Work instructions:
a) In the walk-alone accounts, how long did Maria walk or run alone?
b) Print the part of the walk-alone accounts starting with "I was scared" and going on through "had never explored.".

Source extract:
I was scared at first. I was anxious. It was dark. I had many questions.  
Usually at 9pm I'm home or out with people, but never alone running the streets.
I chose my usual running circuit, so I was familiar with the place. It's dark  sidewalks are broken, so after the first 10 seconds, my biggest fear was falling and injuring my ankle. I crossed paths with 5 guys that were also running and a guy that was walking a dog. I also saw two couples (man and woman) walking. At the end of my Walk Alone , I felt empowered, happy, tired-energetic. Running activates me, so it took me a while to be able to sleep. I got home, lay in bed, thinking of 2016's accomplishments
* Action Hero Maria walked / ran alone for 34 min, 51 sec - 5.46km


Walk Alone Action Hero Eeshita Kapadiya
Location: Nagenhalli, Yelahanka
I walked through a road behind my apartment . I had never explored.

Dataset entries:
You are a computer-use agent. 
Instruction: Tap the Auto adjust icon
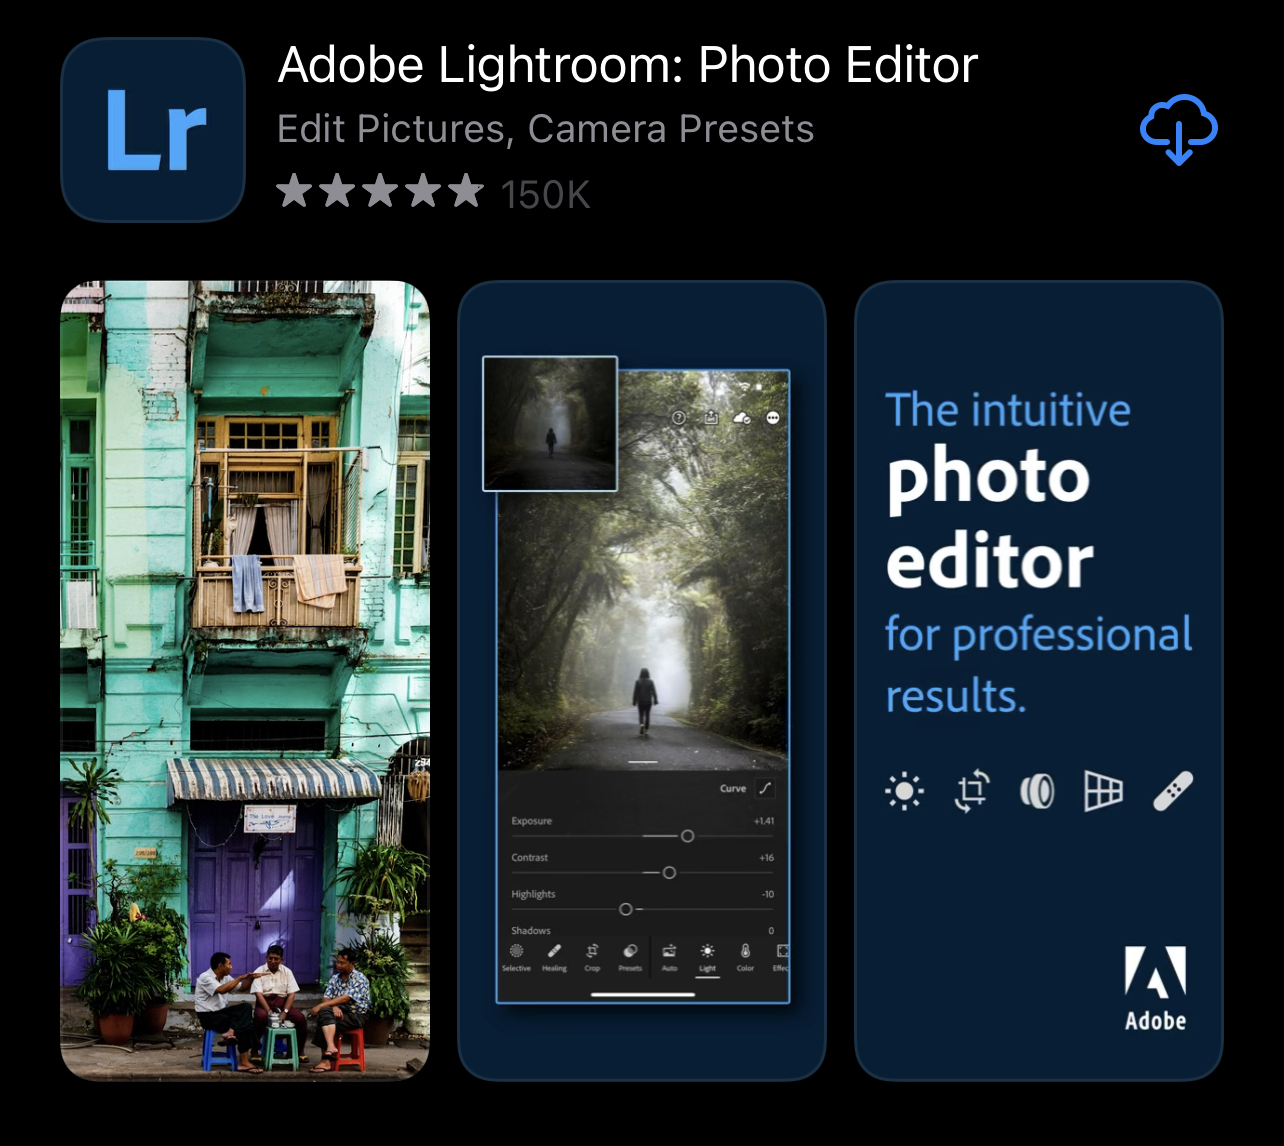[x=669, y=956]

==

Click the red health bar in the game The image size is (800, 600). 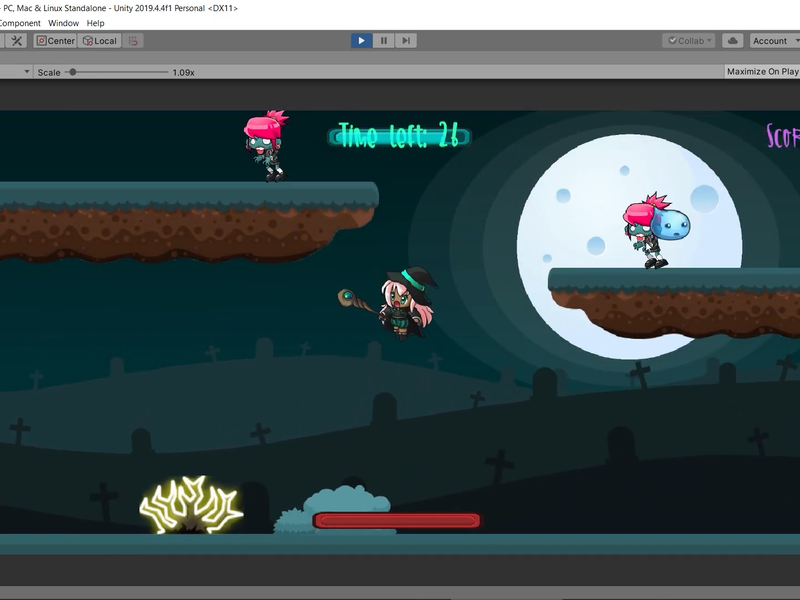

Task solutions:
a) 34 minutes and 51 seconds, covering 5.46 km.

b)
I was scared at first. I was anxious. It was dark. I had many questions.  
Usually at 9pm I'm home or out with people, but never alone running the streets.
I chose my usual running circuit, so I was familiar with the place. It's dark  sidewalks are broken, so after the first 10 seconds, my biggest fear was falling and injuring my ankle. I crossed paths with 5 guys that were also running and a guy that was walking a dog. I also saw two couples (man and woman) walking. At the end of my Walk Alone , I felt empowered, happy, tired-energetic. Running activates me, so it took me a while to be able to sleep. I got home, lay in bed, thinking of 2016's accomplishments
* Action Hero Maria walked / ran alone for 34 min, 51 sec - 5.46km


Walk Alone Action Hero Eeshita Kapadiya
Location: Nagenhalli, Yelahanka
I walked through a road behind my apartment . I had never explored.